1977年Sanger完成首個物種全基因組測序,噬菌體φX174基因組,大小為5.836 kb[1];人類基因組計劃由美國科學家于1985年率先提出,1990年正式啟動,2000年完成,是一項規模宏大,跨國跨學科的科學探索工程,其宗旨在于測定組成人類染色體(指單倍體)中所包含的30億個堿基對組成的核苷酸序列,從而繪制人類基因組圖譜,并且辨識其載有的基因及其序列,達到破譯人類遺傳信息的最終目的[2-3]。
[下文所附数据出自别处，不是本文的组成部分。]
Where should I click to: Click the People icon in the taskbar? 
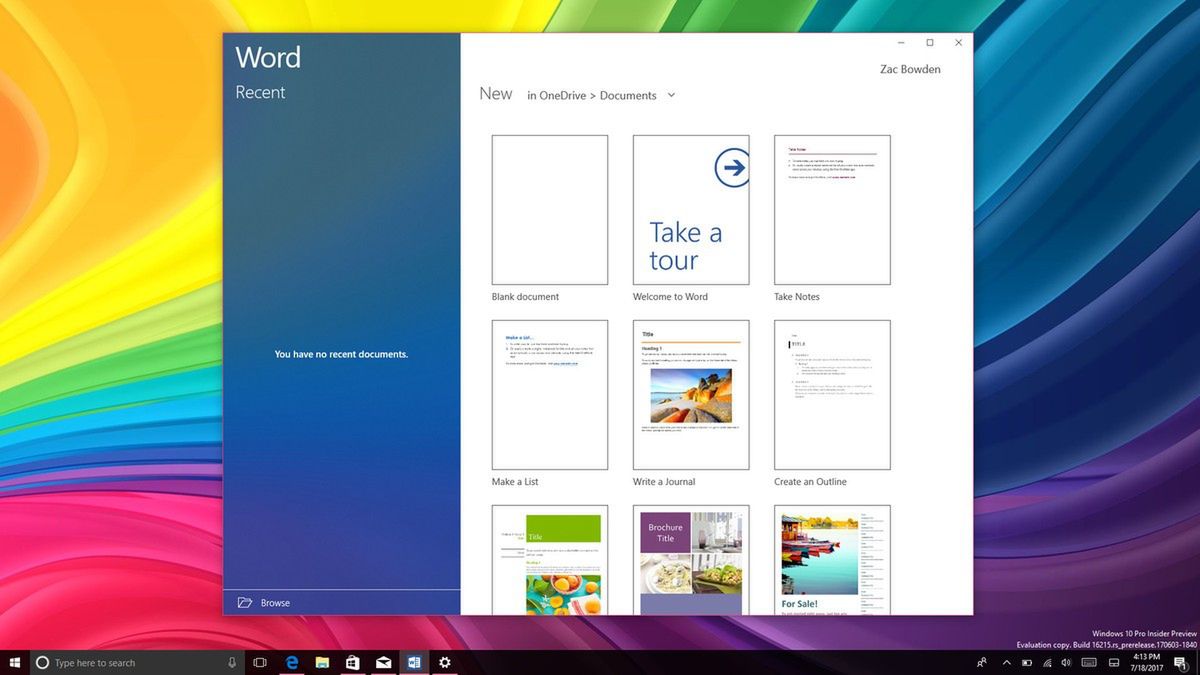point(981,662)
2000年,破譯擬南芥Arabidopsis thaliana全基因組,大小為125 Mb,作為第一個植物全基因組測序在植物科學史上具有里程碑意義[4]。我國藥用植物有11 146種,約占中藥材資源總數的87%[5],是所有經濟植物中最多的一類。同時,藥用植物也是S多化學藥物的重要原料,目前1/3以上的臨床用藥來源于植物提取物或其衍生物,其中最著名的青蒿素來源植物是黃花蒿。
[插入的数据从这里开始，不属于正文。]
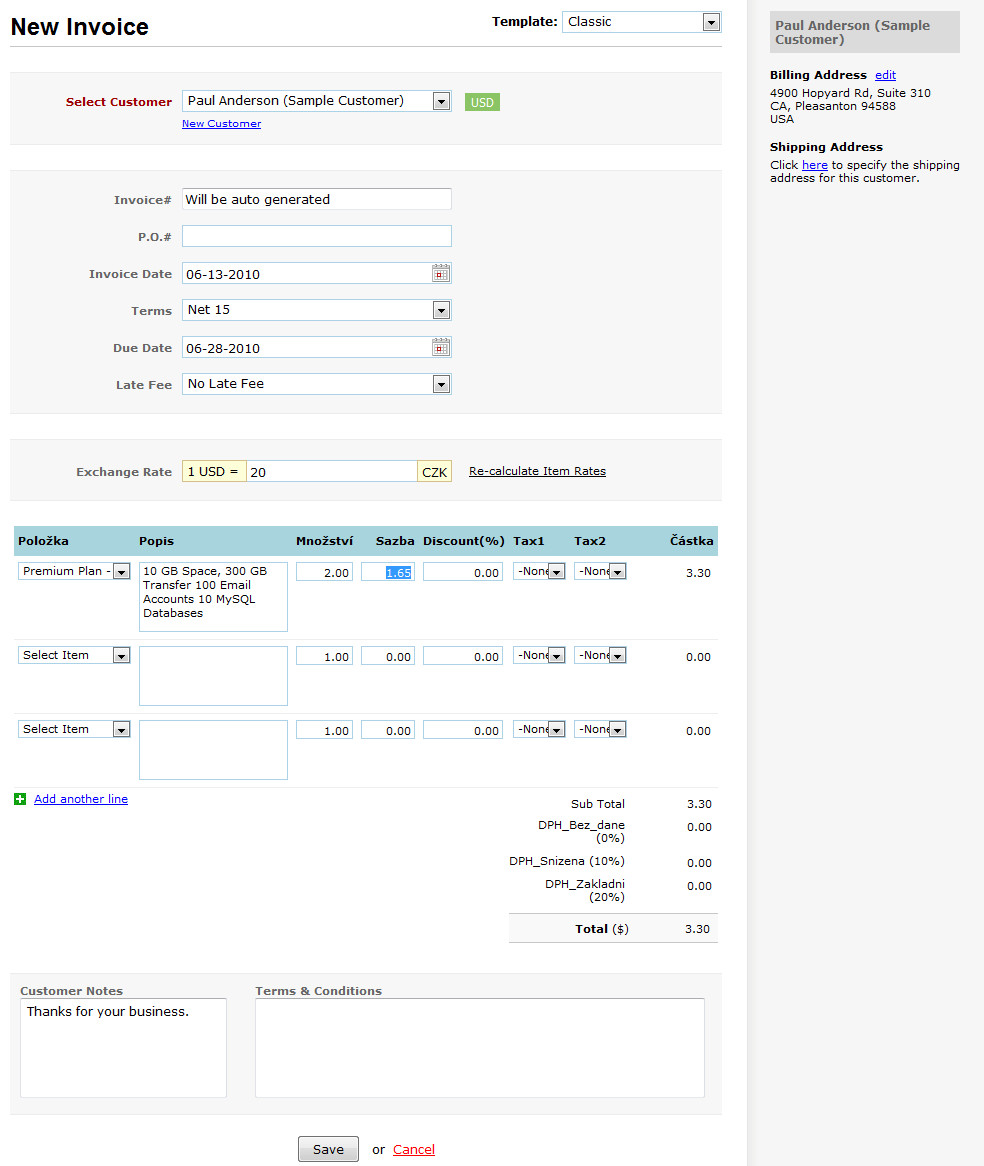Cancel the new invoice
Image resolution: width=984 pixels, height=1166 pixels.
(413, 1150)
中國學者應用光學圖譜和新一代測序技術,完成染色體水平的靈芝基因組精細圖繪制,通過基因組解析提出靈芝為首個中藥基原的藥用模式真菌,文章發表在《自然通訊》上,期刊編輯部以特別圖片(featured image)形式進行了推介(圖1)[6],認為該論文表明靈芝對于研究傳統菌類中藥的次生代謝途徑及其調控是一個有價值的模式系統。靈芝基因組圖譜的公布為開展靈芝三萜等有效成分的合成研究提供了便利,隨著這些合成途徑的逐步解析,使得通過合成生物學合成靈芝有效成分成為可能。同時,對靈芝生長發育和抗病抗逆關鍵基因的發掘和認知,將推動靈芝的基因組輔助育種研究,加速靈芝新品種的培育,并為靈芝的科學栽培和采收提供理論指導。
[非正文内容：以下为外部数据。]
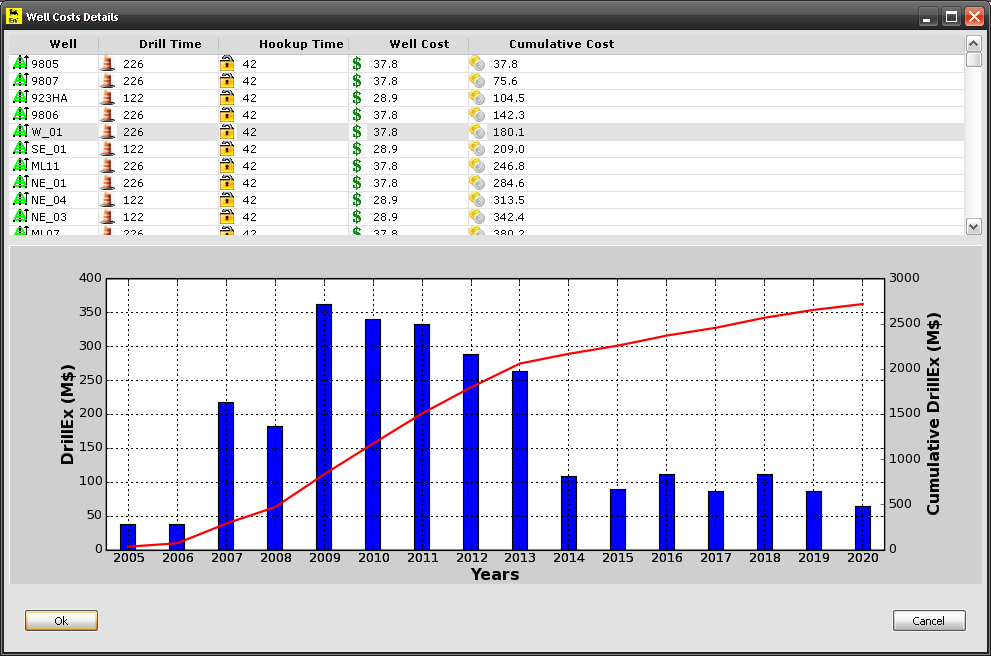
Task: Click the blue 2009 bar in chart
Action: (x=324, y=430)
2009年,陳士林團隊提出本草基因組計劃,即針對具有重大經濟價值和典型次生代謝途徑的藥用植物進行的全基因組測序和后基因組學研究,全基因組測序、組裝和分析策略:測序物種的篩選原則,待測物種基因組預分析,測序平臺的選擇,遺傳圖譜和物理圖譜的繪制,全基因組的組裝及生物信息學分析;模式藥用植物突變體庫的建立和基因功能研究;藥用植物有效成分的合成及其調控研究;藥用植物抗病抗逆等優良性狀的遺傳機制研究及優良品種選育。在此基礎上,詳細介紹了本草基因組方法學研究:全面介紹物種基因組大小、染色體數目測定方法、第二代高通量測序方法、全基因組組裝和基因組注釋方法、基因組比較等生物信息學分析手段、簡要闡述重測序在藥用植物全基因組研究中的應用方法。由此,本草基因組學逐漸形成和完善,包括中草藥結構基因組、轉錄組、功能基因組、蛋白質組學、代謝組、表觀基因組、宏基因組、基因組輔助分子育種、中藥合成生物學、中藥基因組學、中草藥生物信息學及數據庫等內容?;诜肿由飳W和基因組學的藥用植物鑒別是當前研究的活躍領域,用于鑒別的分子生物學和基因組學技術:AFLP、RFLP、RAPD、DNA微陣列技術(microarray)、DNA條形碼(barcoding)等,基于基因組鑒別的分子基礎是植物分子系統發育關系反映物種進化關系。在這些技術當中,藥用植物DNA條形碼鑒定策略及關鍵技術是最受關注的方向,中藥材DNA條形碼分子鑒定指導原則已列入《中國藥典》2010年版增補本Ⅲ和《中國藥典》2015年版。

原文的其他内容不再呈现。